On December 6, 2015, the Registrant entered into an Agreement
and Plan of Merger (the “Merger Agreement”) with BTG Hotels Group (HONGKONG) Holdings Co., Limited (“Holdco”),
a wholly owned subsidiary of BTG Hotels (Group) Co., Ltd., a PRC joint stock company (“BTG Hotels”), BTG Hotels Group
(CAYMAN) Holding Co., Ltd (“Merger Sub”), a wholly owned subsidiary of Holdco, and solely for the purposes of certain
sections of the Merger Agreement, BTG Hotels.
On March 25, 2016, at an extraordinary general meeting, the
shareholders of the Registrant voted to adopt the Merger Agreement and the transactions contemplated thereby.

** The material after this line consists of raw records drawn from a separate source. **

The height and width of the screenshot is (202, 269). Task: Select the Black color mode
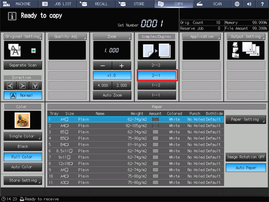point(23,146)
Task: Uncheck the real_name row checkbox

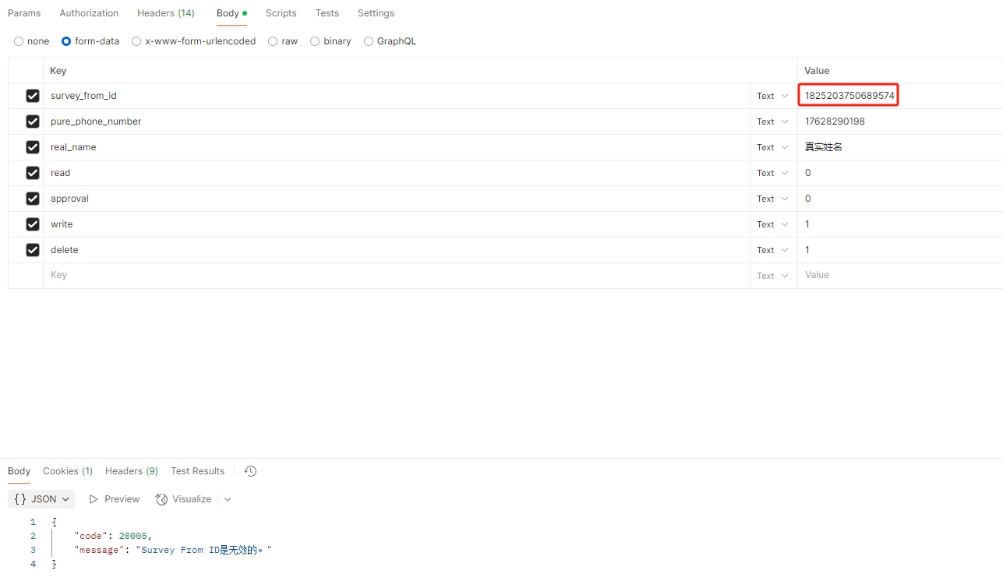Action: [33, 147]
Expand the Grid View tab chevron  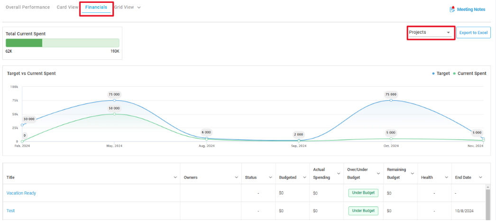[139, 7]
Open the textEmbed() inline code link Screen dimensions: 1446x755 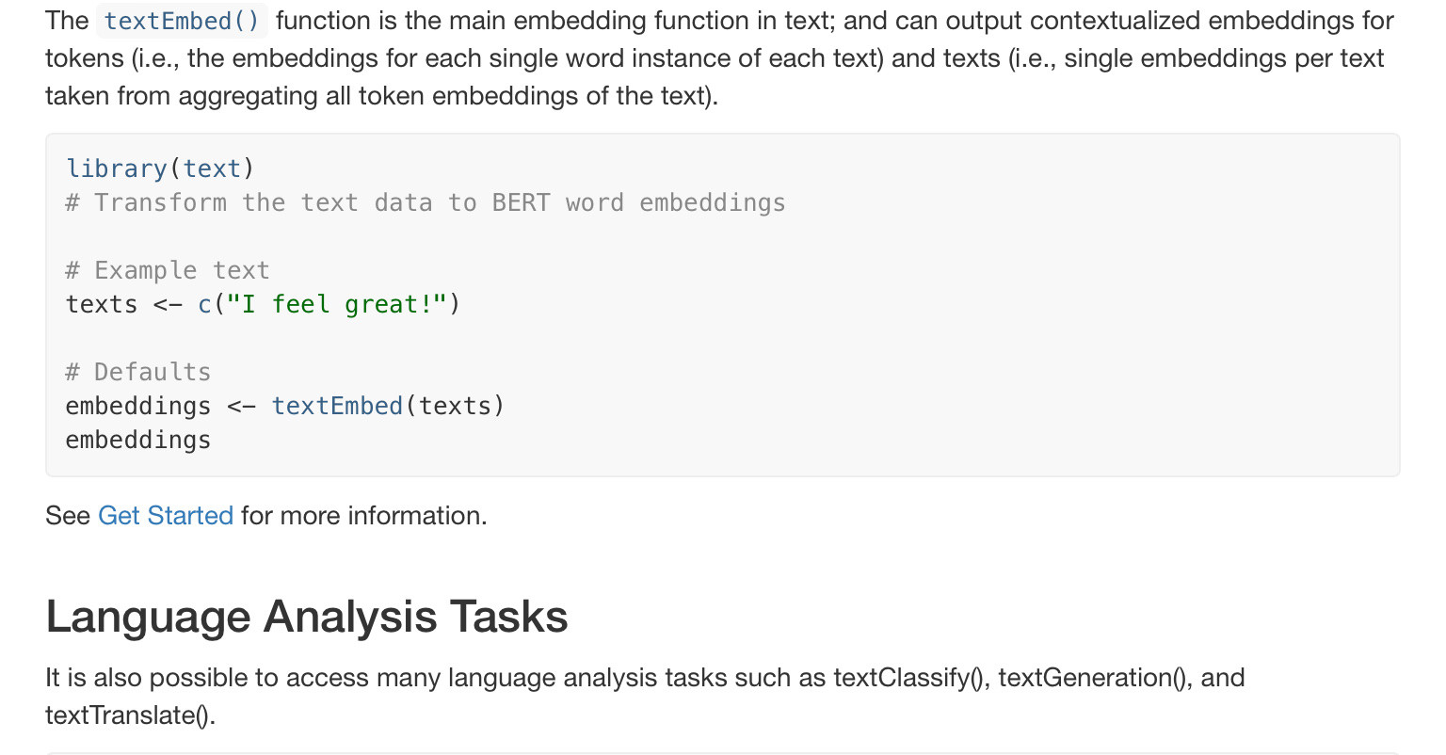click(182, 21)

On April 1, 2016 (the “Effective Time”), pursuant
to the Merger Agreement, Merger Sub was merged with and into the Registrant (the “Merger”), with the Registrant continuing
as the surviving company owned by Holdco and certain rollover shareholders of the Company. Upon the completion of the Merger, all
outstanding Ordinary Shares and American Depositary Shares of the Registrant and all outstanding and unexercised options to purchase
Ordinary Shares and all outstanding restricted stock units representing Ordinary Shares under the Plans were cancelled.
As a result of the Merger, the Registrant has terminated all
offerings of its securities pursuant to the Registration Statement. The Registrant hereby removes from registration, by means of
this Post-Effective Amendment, any and all of the securities registered under the Registration Statement which remain unsold as
of the Effective Time.
SIGNATURES
Pursuant to the requirements of the Securities
Act of 1933, as amended, the Registrant certifies that it has reasonable grounds to believe that it meets all of the requirements
for filing on Form S-8 and has duly caused this Post-Effective Amendment to the Registration Statement to be signed on its
behalf by the undersigned, thereunto duly authorized, in the People’s Republic of China on April 1, 2016.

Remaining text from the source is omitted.